On a dark day in April 2020, he received the news. Sheltering in place due to the Coronavirus Disease 2019 (COVID-19) precautions, archaeologist Steve Ortiz, a tenured faculty member at Southwestern Baptist Theological Seminary (SWBTS) and Director of the Tel Gezer Excavation Project, was terminated from his position at the seminary in Fort Worth, Texas. A loophole at SWBTS allows a tenured faculty member to be dismissed if his entire department is eliminated for financial reasons. At the direction of the new president, Adam W. Greenway, and citing the financial hardship created by the COVID-19 pandemic, SWBTS cut funding for its entire archaeology program and for the Tandy Institute of Archaeology and Museum, fired Professor Ortiz and other colleagues, and left the fate of 25 archaeology graduate students unresolved.
When Christianity Today published the details of the termination, the world of biblical archaeology was stunned.

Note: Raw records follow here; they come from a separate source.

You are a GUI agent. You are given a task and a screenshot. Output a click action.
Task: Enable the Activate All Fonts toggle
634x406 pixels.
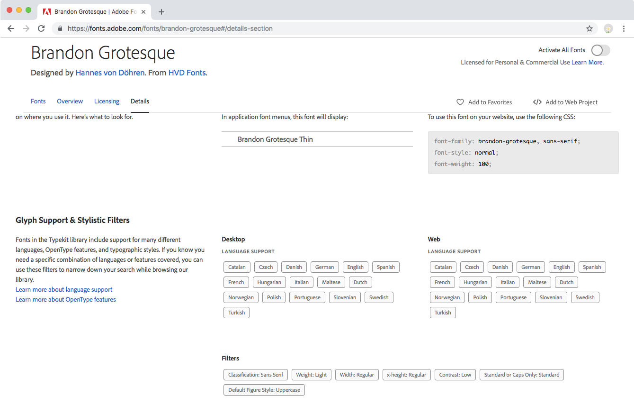pyautogui.click(x=600, y=50)
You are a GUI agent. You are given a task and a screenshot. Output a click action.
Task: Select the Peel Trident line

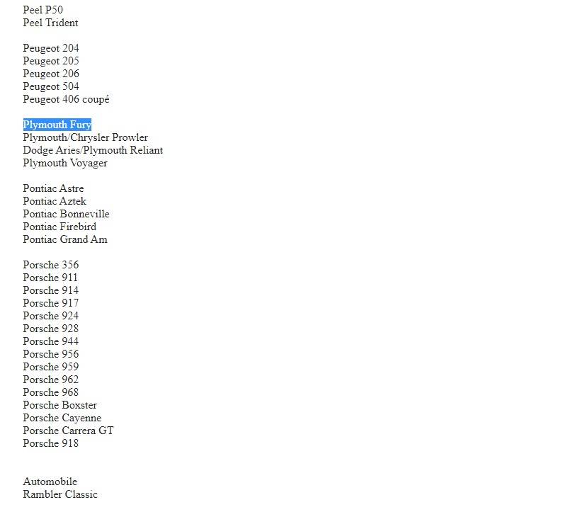(x=50, y=23)

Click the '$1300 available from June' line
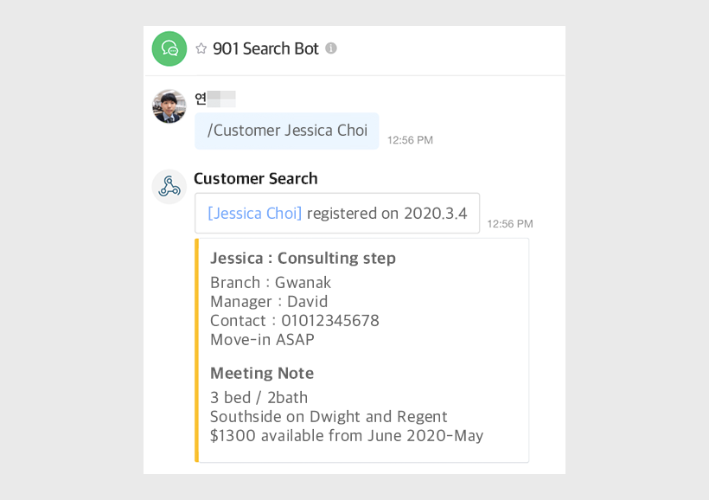(346, 436)
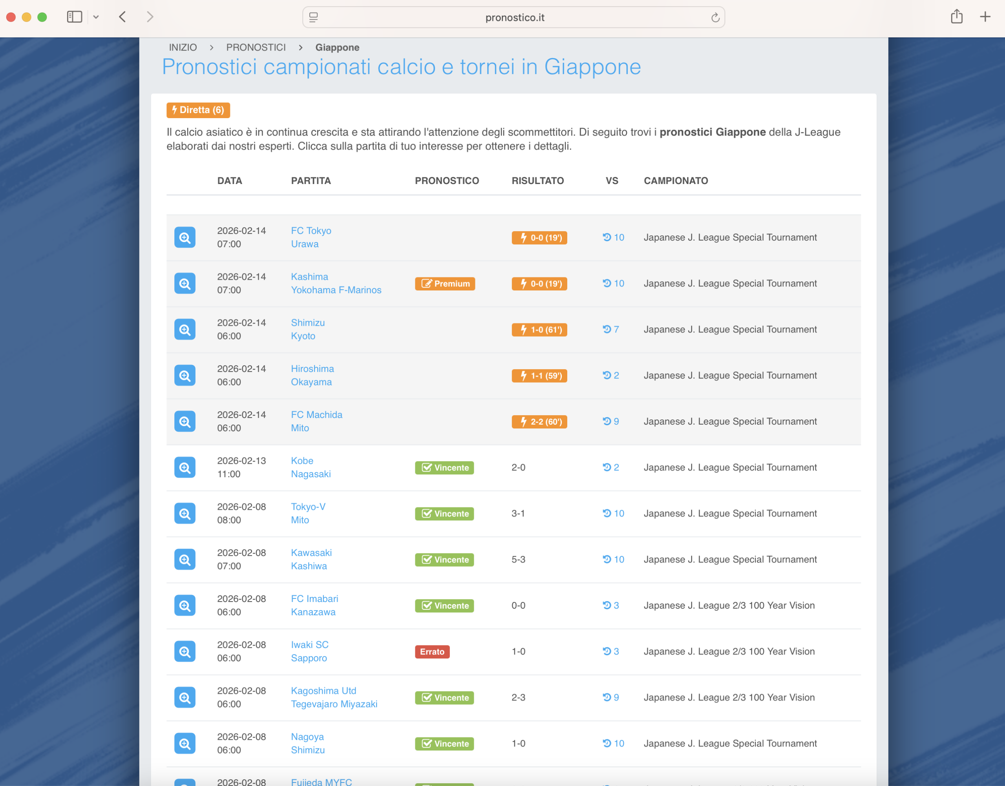Click Errato badge for Iwaki SC match
Viewport: 1005px width, 786px height.
click(432, 652)
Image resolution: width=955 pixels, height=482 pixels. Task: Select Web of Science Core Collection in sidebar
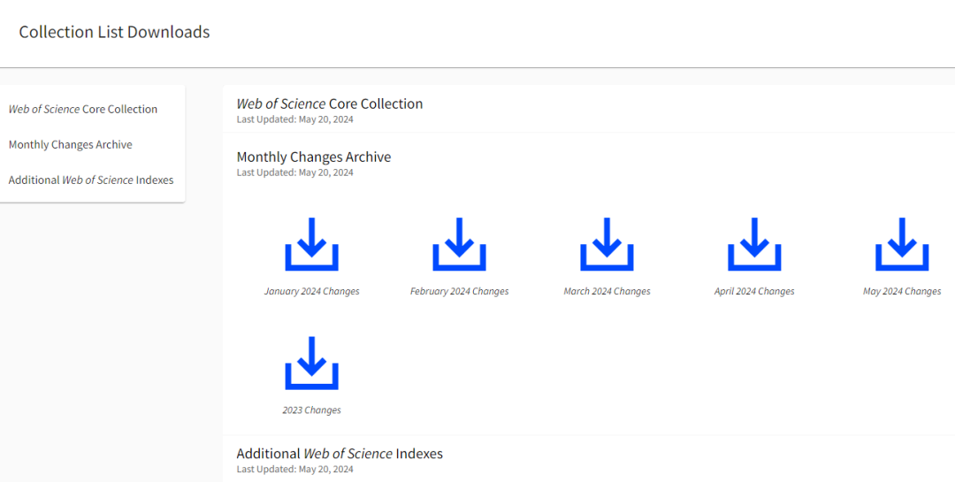coord(83,110)
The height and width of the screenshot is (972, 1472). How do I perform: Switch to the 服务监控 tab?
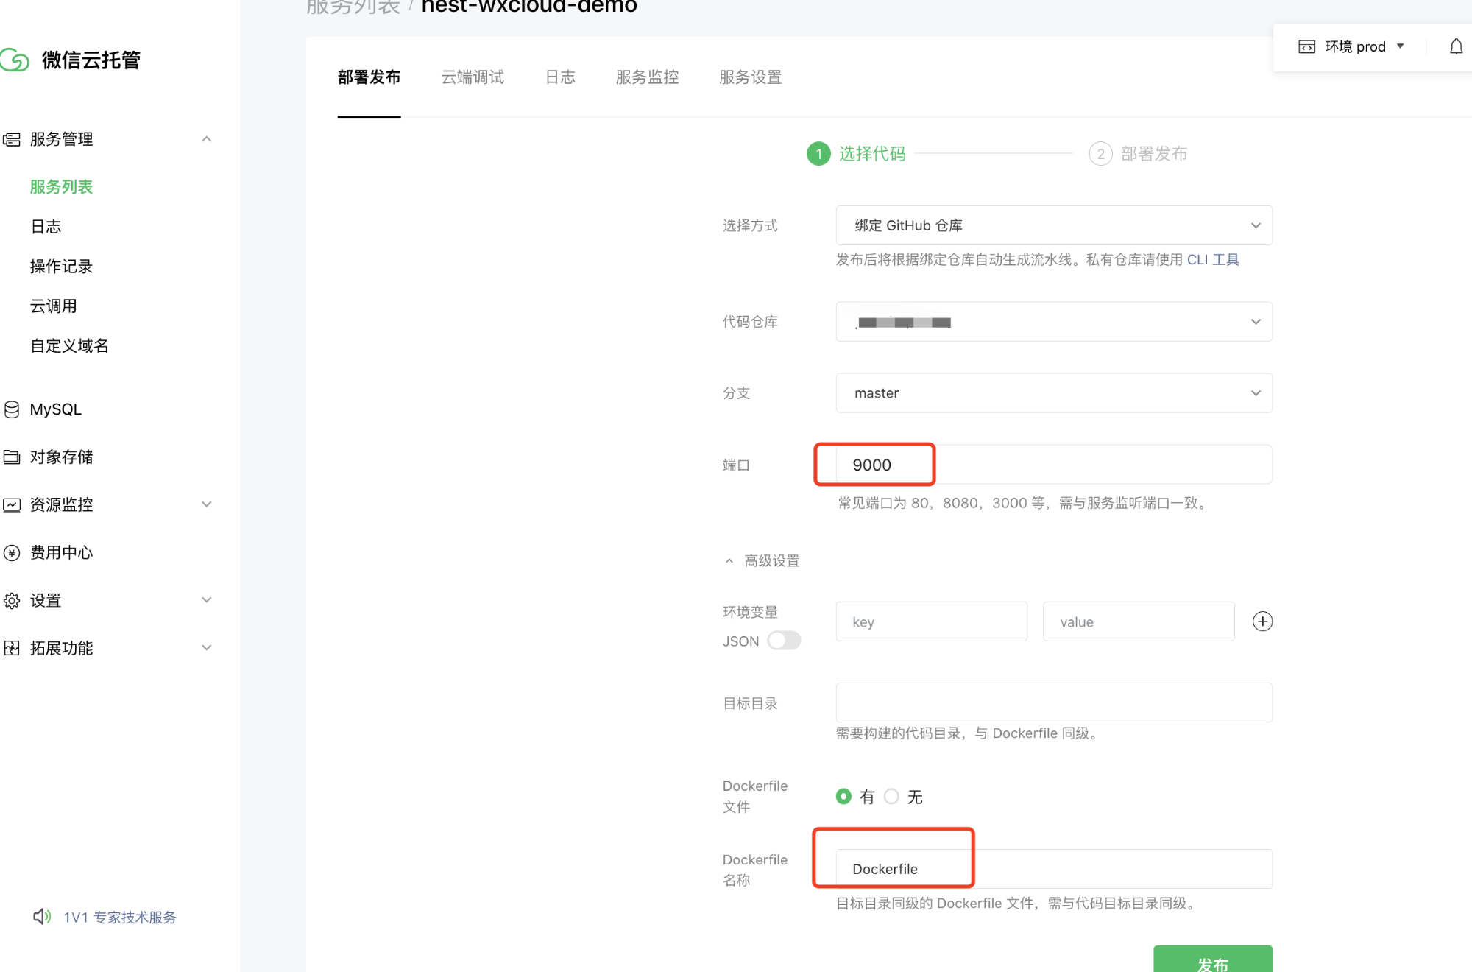(647, 77)
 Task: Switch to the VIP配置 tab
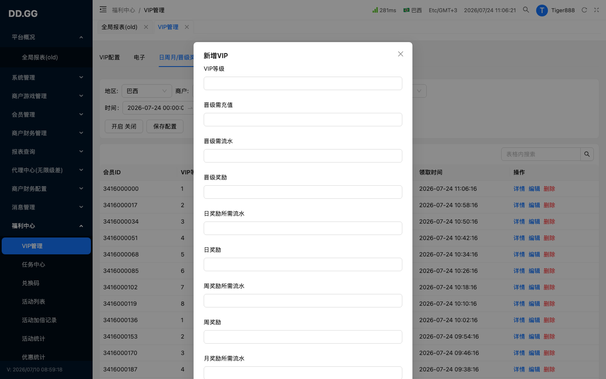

Ortiz was not surprised—but still could not believe that the seminary had actually pulled the trigger. It was widely known within SWBTS circles that the newly appointed president did not support archaeology with the same enthusiasm as the former president, Paige Patterson. The Tandy Institute was Patterson’s baby, and, despite the acknowledged expense of archaeology as a discipline, he had been committed to keeping it funded. He viewed biblical archaeology as an important, scientific component of biblical studies, as well as a powerful recruiting and marketing device that attracted students and contributors who sought evidence of and firsthand experience with the places otherwise only read about in the Bible.
But with the departure of Patterson went the security of biblical archaeology at SWBTS, which was ultimately sacrificed to budget cuts as a luxury that could no longer be afforded.